» WHAT IS BEING ASKED: Where the word "will" shows up in a line below, that line is counted. State how many lines are counted, without any other words.

======== RECORDS SHOWN ========

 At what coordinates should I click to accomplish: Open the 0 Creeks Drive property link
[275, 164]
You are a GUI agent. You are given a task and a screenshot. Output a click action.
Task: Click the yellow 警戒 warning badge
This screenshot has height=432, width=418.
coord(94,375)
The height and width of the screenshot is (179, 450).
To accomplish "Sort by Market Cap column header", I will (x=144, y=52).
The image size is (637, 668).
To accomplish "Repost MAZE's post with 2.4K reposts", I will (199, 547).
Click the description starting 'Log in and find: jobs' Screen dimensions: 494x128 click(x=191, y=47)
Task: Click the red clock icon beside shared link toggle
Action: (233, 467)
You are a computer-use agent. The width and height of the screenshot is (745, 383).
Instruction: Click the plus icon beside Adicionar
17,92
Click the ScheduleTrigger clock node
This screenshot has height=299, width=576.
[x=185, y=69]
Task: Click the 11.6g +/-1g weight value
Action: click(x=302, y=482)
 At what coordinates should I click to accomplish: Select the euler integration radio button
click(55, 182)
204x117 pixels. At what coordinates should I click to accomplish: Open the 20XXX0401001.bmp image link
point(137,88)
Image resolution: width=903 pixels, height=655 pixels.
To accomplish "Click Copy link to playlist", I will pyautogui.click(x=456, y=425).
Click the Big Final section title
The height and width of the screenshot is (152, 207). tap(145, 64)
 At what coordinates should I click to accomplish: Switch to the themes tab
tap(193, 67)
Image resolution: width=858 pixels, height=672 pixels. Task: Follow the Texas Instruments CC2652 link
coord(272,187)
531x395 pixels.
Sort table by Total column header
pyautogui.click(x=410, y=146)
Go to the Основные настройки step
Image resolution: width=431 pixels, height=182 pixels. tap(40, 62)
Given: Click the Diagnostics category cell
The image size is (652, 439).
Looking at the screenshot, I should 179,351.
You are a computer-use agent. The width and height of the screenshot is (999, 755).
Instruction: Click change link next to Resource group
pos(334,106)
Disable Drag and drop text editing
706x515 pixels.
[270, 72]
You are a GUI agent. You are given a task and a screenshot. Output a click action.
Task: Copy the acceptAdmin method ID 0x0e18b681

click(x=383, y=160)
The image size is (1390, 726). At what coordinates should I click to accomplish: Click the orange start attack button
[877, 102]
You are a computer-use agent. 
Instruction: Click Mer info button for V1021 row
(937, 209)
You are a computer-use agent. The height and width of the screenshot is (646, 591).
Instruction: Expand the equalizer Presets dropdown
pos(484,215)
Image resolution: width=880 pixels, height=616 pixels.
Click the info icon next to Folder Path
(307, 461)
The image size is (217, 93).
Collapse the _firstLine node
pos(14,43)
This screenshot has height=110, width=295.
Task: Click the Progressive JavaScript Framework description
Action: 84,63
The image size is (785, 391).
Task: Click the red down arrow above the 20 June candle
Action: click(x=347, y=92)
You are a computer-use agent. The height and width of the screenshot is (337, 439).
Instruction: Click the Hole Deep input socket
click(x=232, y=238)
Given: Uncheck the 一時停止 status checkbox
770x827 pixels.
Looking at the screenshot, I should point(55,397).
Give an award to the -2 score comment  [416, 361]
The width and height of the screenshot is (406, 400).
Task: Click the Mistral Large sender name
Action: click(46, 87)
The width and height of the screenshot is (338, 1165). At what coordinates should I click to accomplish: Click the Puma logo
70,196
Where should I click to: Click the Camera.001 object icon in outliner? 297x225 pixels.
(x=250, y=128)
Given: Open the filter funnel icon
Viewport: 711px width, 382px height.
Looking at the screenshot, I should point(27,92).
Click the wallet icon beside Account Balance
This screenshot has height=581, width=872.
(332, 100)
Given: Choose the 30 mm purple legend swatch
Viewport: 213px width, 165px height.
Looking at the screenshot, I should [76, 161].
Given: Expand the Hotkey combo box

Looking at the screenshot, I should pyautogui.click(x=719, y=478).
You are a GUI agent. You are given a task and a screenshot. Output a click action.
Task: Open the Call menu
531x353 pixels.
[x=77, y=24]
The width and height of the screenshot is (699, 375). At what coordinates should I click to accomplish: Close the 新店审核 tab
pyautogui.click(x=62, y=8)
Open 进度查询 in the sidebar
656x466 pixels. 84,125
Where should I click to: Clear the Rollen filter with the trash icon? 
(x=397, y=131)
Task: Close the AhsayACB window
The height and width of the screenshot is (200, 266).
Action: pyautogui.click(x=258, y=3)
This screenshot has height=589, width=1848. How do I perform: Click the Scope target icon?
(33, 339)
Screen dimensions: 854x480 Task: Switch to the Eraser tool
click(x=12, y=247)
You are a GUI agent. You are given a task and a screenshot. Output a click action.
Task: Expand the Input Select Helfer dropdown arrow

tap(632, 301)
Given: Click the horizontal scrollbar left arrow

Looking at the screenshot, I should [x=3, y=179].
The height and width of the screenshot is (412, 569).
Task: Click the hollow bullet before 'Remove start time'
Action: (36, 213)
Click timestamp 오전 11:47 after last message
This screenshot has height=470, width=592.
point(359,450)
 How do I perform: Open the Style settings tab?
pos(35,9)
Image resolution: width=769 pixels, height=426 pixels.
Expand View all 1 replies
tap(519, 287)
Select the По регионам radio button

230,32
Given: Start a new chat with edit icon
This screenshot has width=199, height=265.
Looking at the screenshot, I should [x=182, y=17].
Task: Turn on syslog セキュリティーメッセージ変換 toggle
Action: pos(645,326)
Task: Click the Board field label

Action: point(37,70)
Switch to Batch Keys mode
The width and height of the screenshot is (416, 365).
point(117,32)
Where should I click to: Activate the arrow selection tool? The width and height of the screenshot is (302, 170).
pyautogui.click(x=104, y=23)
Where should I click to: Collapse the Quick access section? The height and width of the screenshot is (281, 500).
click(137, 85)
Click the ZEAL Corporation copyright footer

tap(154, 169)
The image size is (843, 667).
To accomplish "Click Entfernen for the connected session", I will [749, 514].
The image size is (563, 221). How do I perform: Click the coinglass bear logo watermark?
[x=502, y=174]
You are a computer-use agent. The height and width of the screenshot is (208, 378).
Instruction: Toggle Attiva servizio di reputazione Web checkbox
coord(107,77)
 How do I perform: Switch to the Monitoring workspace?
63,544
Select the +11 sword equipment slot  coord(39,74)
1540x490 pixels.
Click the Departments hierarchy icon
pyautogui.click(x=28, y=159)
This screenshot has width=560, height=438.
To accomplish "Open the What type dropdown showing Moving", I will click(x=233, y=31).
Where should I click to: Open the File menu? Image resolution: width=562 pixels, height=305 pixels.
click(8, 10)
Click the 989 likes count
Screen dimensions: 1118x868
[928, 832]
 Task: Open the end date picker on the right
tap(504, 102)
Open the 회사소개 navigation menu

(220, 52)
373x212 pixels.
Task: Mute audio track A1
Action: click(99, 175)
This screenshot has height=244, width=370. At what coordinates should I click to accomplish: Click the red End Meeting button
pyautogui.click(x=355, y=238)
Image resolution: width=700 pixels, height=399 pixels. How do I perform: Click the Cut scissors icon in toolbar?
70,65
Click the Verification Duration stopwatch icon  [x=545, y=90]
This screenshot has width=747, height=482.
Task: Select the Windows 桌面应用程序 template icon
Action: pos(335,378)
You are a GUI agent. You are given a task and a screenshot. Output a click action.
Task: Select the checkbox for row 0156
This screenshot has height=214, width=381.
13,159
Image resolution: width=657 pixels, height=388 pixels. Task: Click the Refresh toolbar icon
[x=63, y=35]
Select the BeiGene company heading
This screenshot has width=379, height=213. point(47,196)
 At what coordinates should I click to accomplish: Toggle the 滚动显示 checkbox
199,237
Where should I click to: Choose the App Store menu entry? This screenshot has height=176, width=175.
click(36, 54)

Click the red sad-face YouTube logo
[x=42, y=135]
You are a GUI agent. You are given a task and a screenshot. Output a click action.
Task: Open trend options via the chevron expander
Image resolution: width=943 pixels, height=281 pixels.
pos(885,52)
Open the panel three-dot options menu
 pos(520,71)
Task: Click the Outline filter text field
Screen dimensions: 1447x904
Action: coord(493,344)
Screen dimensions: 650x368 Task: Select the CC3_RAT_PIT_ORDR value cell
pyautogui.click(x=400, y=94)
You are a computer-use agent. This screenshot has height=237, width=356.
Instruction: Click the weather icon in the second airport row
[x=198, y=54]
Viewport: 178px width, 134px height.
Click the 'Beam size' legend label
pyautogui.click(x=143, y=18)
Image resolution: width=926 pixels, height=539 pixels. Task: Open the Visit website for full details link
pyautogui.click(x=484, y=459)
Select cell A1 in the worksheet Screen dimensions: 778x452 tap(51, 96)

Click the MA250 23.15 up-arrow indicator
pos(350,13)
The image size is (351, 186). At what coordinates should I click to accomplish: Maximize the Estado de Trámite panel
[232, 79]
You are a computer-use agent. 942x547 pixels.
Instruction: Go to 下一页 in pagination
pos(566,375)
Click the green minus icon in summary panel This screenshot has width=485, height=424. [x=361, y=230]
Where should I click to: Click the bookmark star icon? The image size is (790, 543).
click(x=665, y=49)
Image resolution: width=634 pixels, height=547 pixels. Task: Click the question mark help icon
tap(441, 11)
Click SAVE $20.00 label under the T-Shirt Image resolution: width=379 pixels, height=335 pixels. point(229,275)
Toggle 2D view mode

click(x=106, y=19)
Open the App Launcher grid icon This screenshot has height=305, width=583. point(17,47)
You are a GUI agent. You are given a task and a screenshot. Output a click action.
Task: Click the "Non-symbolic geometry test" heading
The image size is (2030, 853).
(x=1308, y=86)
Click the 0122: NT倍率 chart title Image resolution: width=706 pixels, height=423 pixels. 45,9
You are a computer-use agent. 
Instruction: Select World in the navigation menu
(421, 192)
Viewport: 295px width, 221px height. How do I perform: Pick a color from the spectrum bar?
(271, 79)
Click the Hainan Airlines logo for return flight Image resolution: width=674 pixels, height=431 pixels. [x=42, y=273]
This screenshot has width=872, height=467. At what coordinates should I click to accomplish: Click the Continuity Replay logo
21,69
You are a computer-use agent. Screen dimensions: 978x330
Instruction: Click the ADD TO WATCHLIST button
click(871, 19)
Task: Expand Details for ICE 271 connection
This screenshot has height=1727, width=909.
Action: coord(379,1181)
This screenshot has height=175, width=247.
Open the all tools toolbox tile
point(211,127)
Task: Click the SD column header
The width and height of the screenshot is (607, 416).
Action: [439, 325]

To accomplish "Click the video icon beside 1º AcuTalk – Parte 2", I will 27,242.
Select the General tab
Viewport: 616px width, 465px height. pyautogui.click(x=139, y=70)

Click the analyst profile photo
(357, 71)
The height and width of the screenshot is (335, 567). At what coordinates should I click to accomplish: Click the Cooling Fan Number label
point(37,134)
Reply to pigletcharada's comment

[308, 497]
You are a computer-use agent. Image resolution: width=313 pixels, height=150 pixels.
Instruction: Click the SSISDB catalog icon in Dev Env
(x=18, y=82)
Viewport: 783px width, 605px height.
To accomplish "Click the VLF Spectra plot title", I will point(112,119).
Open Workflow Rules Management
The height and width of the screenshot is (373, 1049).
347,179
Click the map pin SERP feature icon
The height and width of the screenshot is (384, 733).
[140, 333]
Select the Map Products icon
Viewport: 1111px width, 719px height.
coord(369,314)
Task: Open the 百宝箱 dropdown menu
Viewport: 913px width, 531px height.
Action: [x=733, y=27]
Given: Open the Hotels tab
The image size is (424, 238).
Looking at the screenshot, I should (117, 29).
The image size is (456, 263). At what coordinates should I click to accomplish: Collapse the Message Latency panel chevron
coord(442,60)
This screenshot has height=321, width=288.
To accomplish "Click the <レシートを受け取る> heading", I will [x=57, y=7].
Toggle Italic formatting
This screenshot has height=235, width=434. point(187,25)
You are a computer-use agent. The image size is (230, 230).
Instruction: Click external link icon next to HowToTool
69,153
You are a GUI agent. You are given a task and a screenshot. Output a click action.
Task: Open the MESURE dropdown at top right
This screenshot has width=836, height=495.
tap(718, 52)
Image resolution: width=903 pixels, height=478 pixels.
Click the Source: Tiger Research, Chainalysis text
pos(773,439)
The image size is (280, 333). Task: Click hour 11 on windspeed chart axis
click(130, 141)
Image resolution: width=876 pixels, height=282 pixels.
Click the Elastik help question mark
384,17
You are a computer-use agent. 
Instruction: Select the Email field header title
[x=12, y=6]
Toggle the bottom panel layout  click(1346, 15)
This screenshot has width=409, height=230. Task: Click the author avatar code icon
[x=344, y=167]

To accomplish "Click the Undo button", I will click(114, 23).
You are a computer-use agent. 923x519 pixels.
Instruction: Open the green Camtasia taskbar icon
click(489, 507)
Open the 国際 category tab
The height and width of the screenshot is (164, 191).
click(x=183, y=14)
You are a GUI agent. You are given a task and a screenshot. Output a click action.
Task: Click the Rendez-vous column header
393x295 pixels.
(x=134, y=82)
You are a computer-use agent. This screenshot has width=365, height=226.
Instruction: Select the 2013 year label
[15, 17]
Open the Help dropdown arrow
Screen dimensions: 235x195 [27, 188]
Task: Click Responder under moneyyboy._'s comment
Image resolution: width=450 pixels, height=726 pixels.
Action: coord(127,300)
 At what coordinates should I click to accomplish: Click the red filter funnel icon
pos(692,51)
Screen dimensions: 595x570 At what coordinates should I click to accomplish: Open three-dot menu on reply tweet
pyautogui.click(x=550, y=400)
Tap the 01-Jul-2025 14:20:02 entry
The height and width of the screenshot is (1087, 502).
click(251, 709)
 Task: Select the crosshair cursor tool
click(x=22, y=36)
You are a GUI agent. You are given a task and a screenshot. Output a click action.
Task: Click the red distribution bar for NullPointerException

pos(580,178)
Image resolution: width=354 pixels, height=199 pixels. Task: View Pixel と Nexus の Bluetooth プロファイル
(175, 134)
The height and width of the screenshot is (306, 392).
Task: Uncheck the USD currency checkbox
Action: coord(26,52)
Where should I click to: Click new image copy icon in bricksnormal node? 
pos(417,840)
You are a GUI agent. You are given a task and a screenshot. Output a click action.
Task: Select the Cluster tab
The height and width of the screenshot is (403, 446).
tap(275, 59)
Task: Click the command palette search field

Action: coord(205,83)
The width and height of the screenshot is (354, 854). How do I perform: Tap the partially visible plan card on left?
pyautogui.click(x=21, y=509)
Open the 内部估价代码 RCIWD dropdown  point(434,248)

========

» RESULT: 9